**SUPPLIED RECORDS**
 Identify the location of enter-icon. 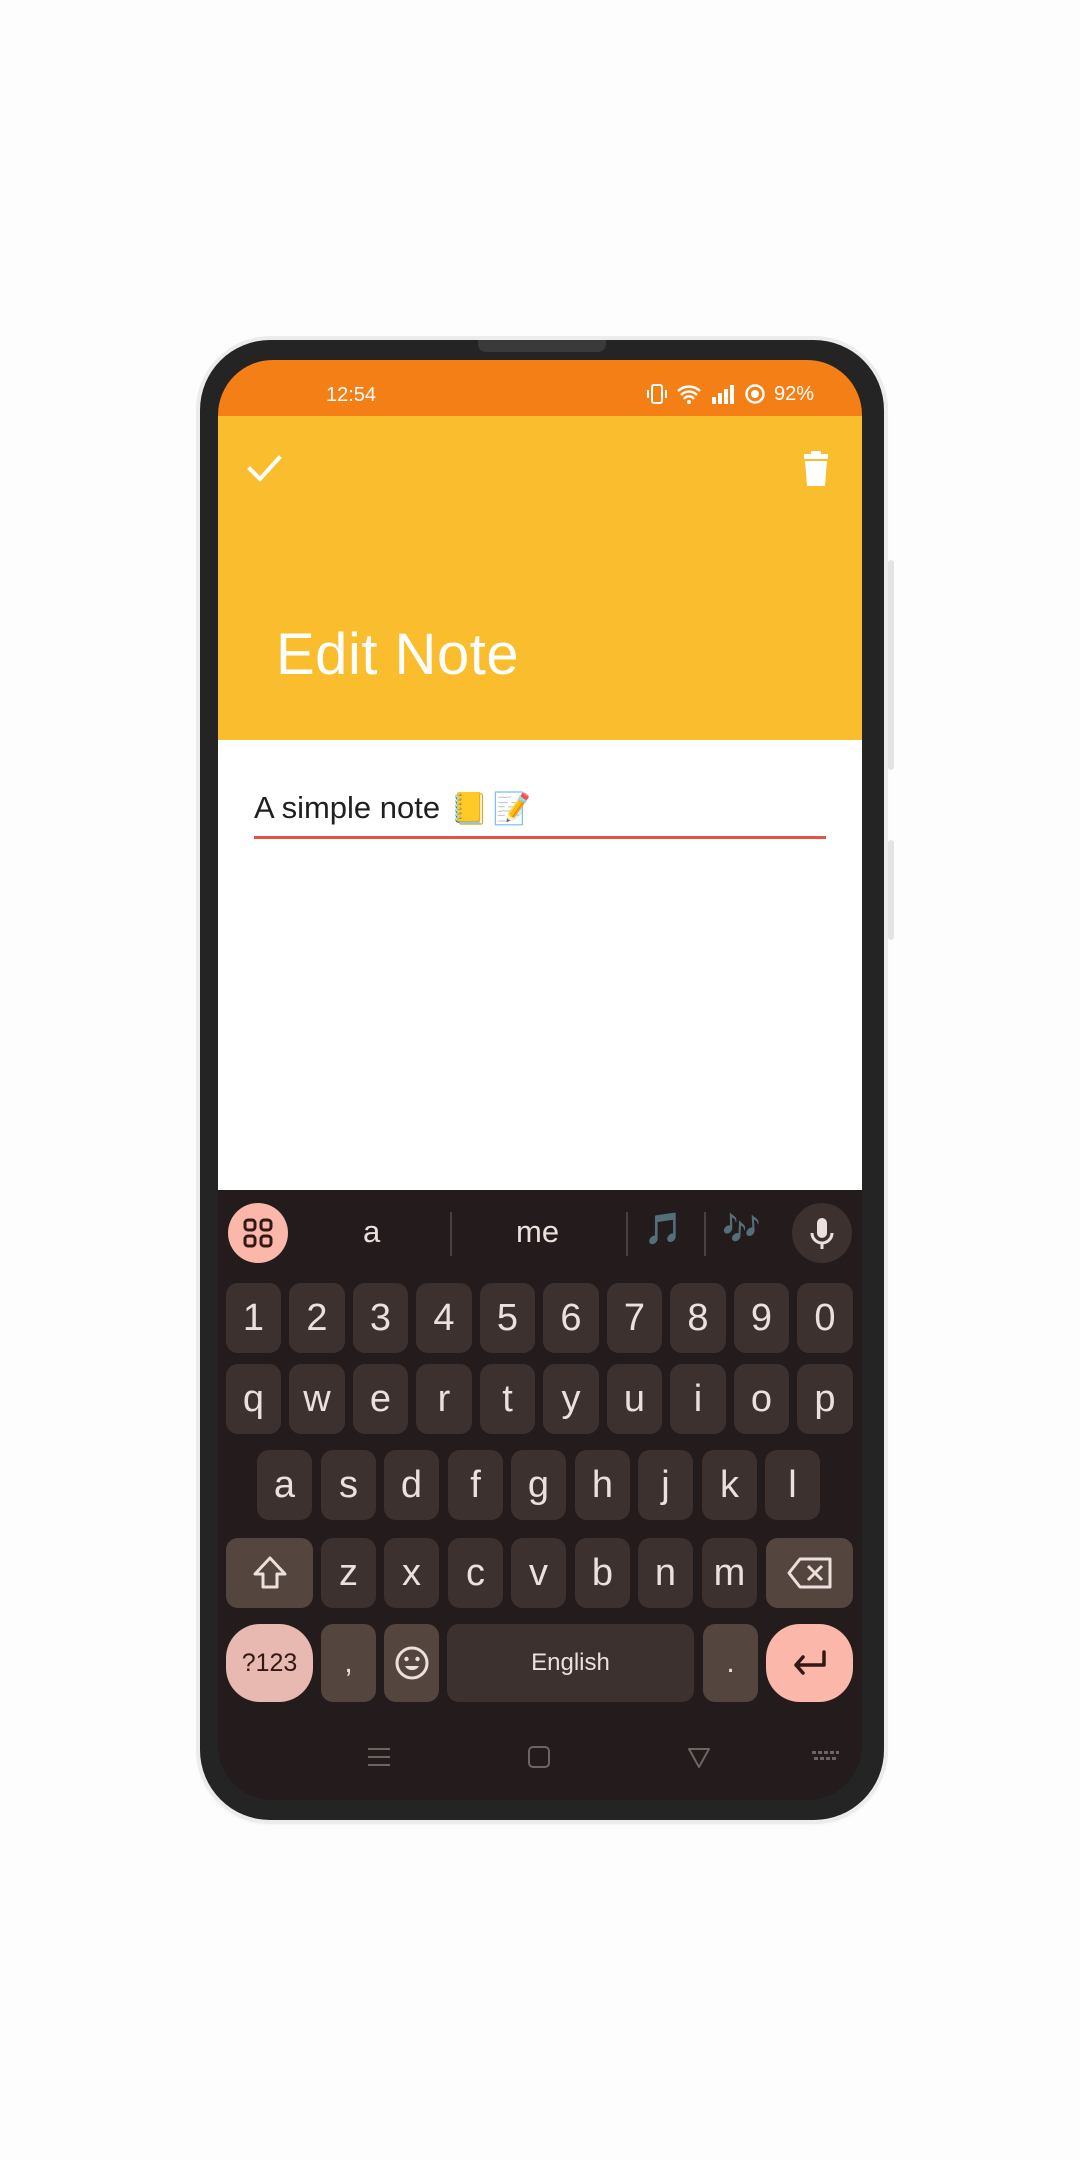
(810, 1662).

--

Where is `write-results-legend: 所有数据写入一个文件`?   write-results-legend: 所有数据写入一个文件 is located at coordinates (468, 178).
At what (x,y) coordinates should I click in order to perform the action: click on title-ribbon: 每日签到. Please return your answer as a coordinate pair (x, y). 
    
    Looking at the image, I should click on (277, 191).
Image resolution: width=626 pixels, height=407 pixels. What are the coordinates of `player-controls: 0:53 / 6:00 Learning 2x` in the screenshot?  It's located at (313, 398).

**WORK REQUIRED**
Pull out every line of the records above that contains the word "located", and copy each of those lines unchanged.

**TASK SOLUTION**
Where is `write-results-legend: 所有数据写入一个文件`?   write-results-legend: 所有数据写入一个文件 is located at coordinates (468, 178).
Image resolution: width=626 pixels, height=407 pixels. What are the coordinates of `player-controls: 0:53 / 6:00 Learning 2x` in the screenshot?  It's located at (313, 398).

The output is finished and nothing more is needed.